People who use ambulance services for transport to hospital are typically older and of lower socioeconomic status than those who use alternative means of transport to hospital.57 These characteristics are also well-recognized risk factors for increased susceptibility to the adverse impacts of air pollution.1,58,59 Therefore, the effect estimates we report may be higher than if the sample had been completely representative of the population. While this does not affect the internal validity of the study, it limits the generalizability of our results. For example, our results are not generalizable to people who do not seek health care at all for their symptoms, who use other primary health facilities for similar problems or who chose use other means of transport to hospital.

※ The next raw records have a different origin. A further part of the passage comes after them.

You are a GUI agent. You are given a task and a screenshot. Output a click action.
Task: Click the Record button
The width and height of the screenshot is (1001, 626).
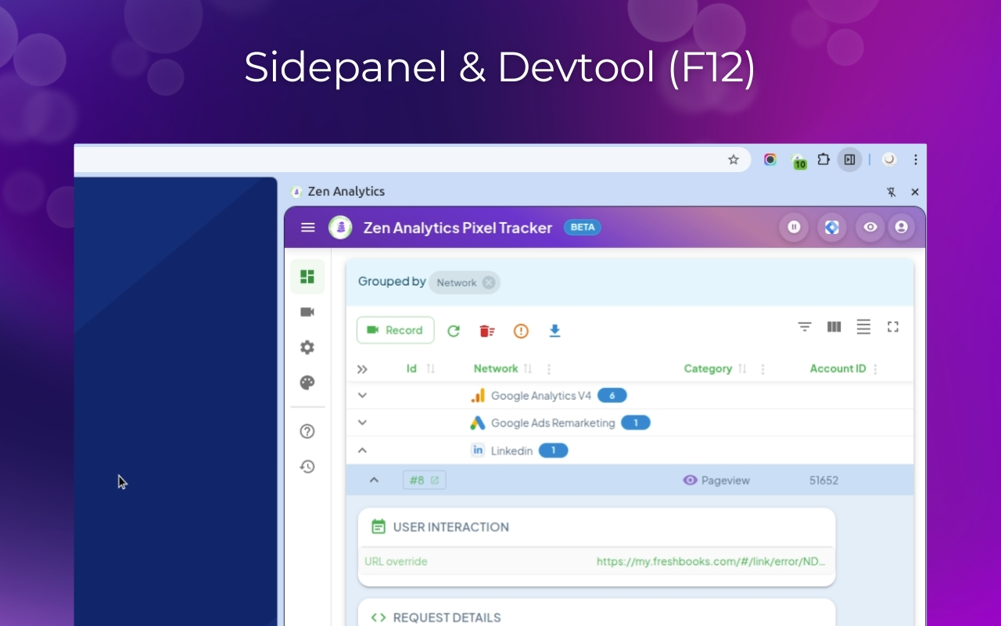(x=395, y=330)
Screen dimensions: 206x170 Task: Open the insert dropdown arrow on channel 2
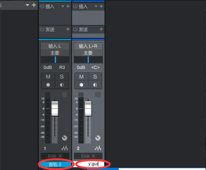[96, 6]
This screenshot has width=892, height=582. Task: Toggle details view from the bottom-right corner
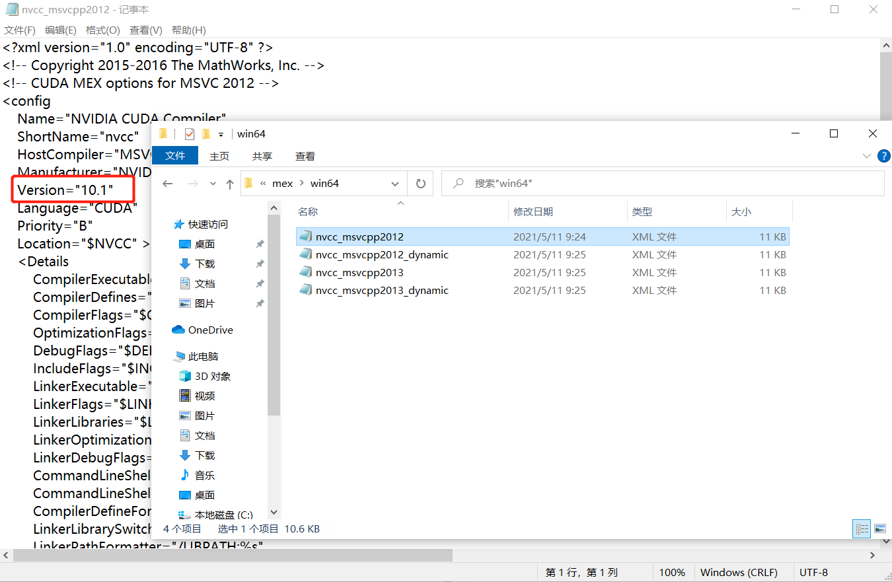pos(862,528)
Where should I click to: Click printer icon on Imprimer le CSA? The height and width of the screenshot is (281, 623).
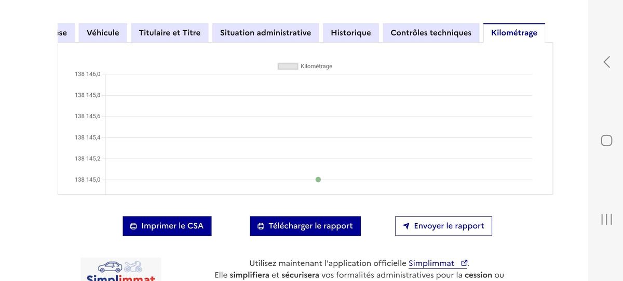pyautogui.click(x=133, y=226)
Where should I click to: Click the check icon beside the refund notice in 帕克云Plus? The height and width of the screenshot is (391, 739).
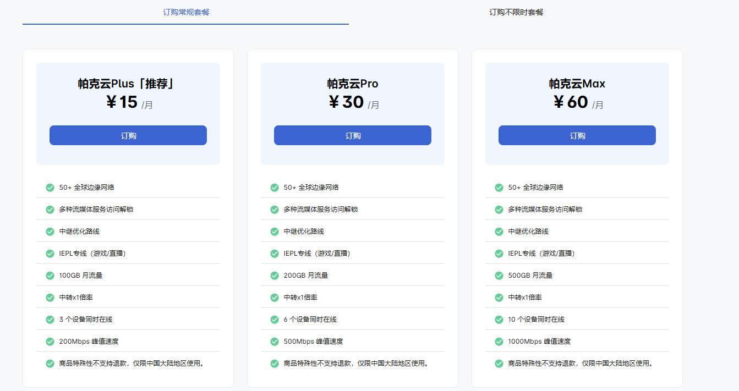pyautogui.click(x=50, y=363)
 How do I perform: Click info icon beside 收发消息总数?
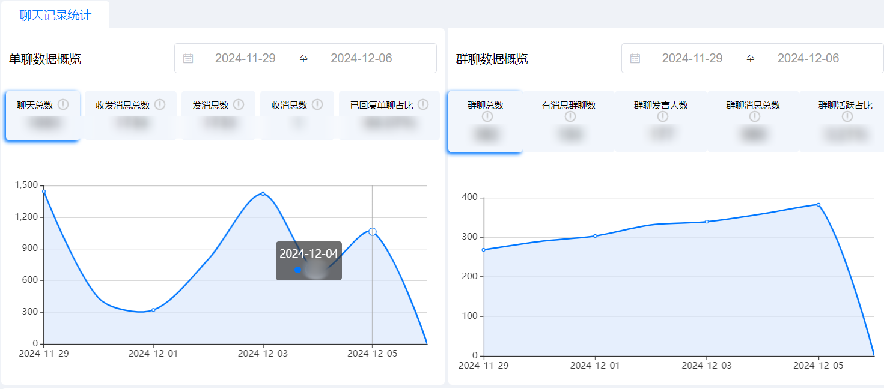[160, 105]
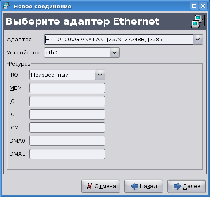Proceed with the Далее button
Viewport: 210px width, 197px height.
[187, 186]
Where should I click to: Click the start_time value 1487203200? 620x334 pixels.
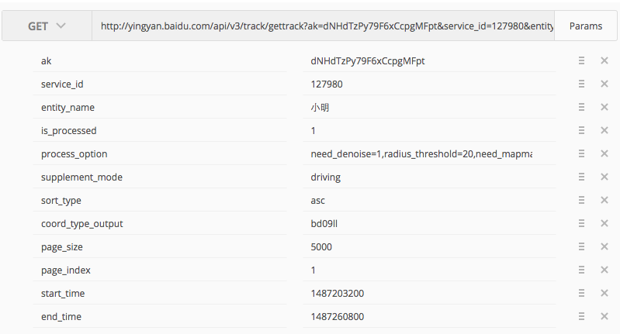337,294
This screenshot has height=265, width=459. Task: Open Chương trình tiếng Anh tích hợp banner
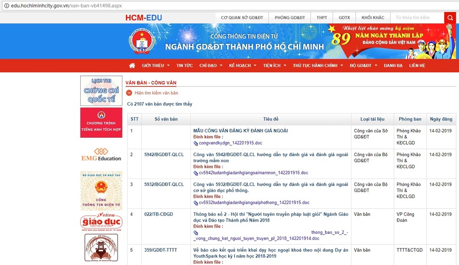(x=101, y=123)
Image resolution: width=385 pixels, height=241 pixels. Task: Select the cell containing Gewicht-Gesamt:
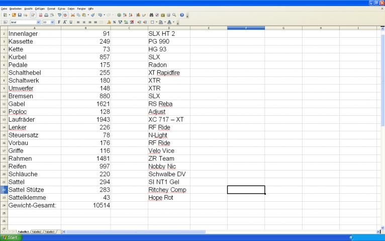(32, 205)
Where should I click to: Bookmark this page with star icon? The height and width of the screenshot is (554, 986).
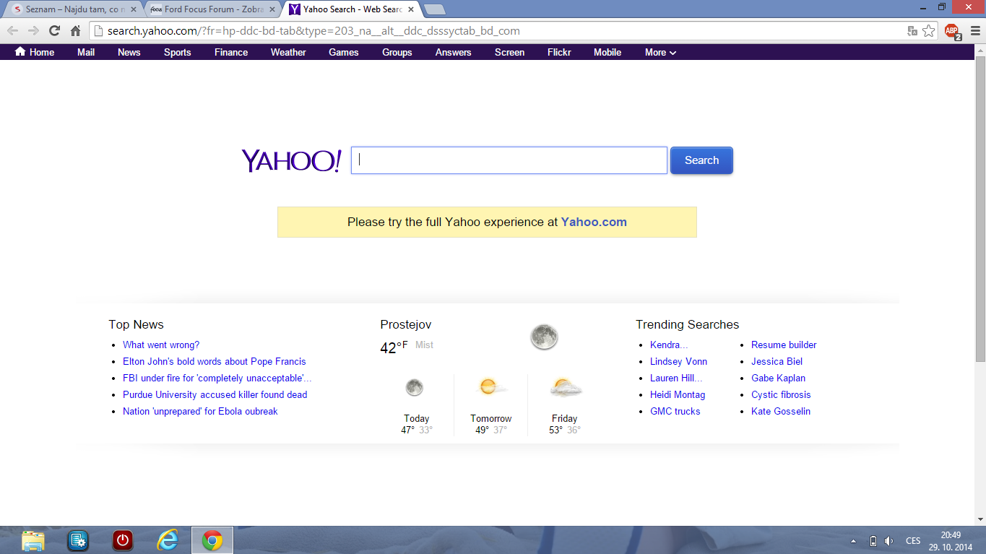(929, 31)
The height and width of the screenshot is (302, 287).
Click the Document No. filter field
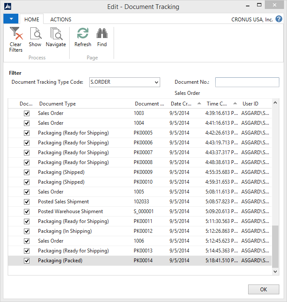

Our findings generally fit with the known associations of air pollution with metabolic, cardiovascular respiratory systems adding coherence to evidence derived from other sources of administrative health data such as hospital admissions or mortality. We have further identified some health problems that been less conclusively associated with changes in air quality. These included hypoglycemia, fainting, and croup, which are all relatively common health problems in the community. The association with hypoglycemia was unexpected and warrants further investigation.